_Objective_
Scale the items in the stretch from the line containing "Informativa privacy (87, 779)" through the line containing "Documenti scolastici (22, 592)", and give only those lines. Repeat each one with its request unchanged, but multiply both coordinates in every answer by 0.7 and round to whole numbers, with halves rounded up.

_Entries showing where items appear_
•••

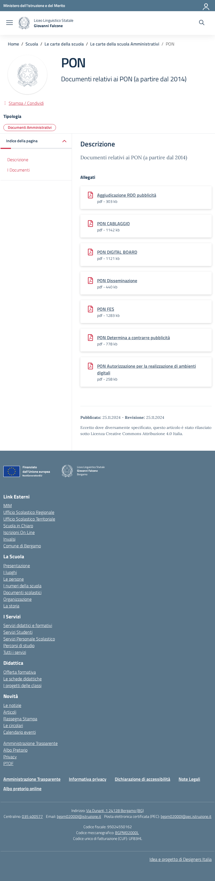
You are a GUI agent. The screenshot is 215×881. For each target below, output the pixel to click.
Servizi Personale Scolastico (29, 638)
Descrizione (17, 159)
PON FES (105, 309)
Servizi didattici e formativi (27, 625)
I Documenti (18, 170)
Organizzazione (17, 599)
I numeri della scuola (22, 585)
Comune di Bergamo (22, 545)
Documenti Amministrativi (30, 127)
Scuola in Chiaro (18, 525)
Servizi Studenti (17, 632)
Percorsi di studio (18, 645)
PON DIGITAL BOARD (117, 252)
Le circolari (13, 725)
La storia (11, 605)
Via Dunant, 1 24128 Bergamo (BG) (115, 810)
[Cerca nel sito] (201, 23)
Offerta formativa (19, 672)
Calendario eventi (19, 732)
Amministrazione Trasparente (30, 743)
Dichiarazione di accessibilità (142, 779)
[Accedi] (206, 5)
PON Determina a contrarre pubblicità (133, 337)
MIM (7, 505)
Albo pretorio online (22, 788)
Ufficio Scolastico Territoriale (29, 519)
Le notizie (12, 705)
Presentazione (16, 565)
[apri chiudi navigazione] (9, 23)
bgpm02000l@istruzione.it (79, 816)
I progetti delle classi (22, 685)
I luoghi (10, 572)
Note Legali (189, 779)
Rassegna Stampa (20, 718)
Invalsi (9, 539)
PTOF (8, 763)
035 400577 (32, 816)
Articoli (9, 712)
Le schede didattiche (22, 678)
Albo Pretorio (15, 750)
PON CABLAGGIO (113, 223)
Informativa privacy (87, 779)
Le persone (13, 579)
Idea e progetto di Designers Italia (180, 859)
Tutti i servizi (14, 652)
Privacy (10, 756)
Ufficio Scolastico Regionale (28, 512)
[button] (36, 141)
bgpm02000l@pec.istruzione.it (186, 816)
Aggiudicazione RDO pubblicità (126, 195)
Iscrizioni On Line (19, 532)
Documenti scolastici (22, 592)
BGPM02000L (127, 832)
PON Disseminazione (117, 280)
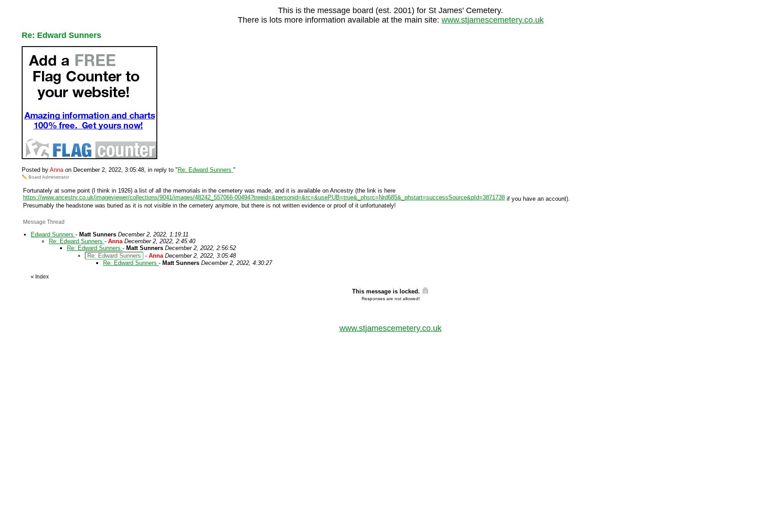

•••

_Exercise response_
Informativa privacy (61, 545)
Le persone (9, 405)
Idea e progetto di Designers Italia (126, 601)
Tutti i servizi (10, 456)
Privacy (7, 529)
Ufficio Scolastico Regionale (20, 358)
[button] (25, 99)
bgpm02000l@pec.istruzione.it (130, 571)
Aggiudicazione RDO pubblicità (88, 137)
Iscrizioni On Line (13, 372)
Documenti scolastici (15, 414)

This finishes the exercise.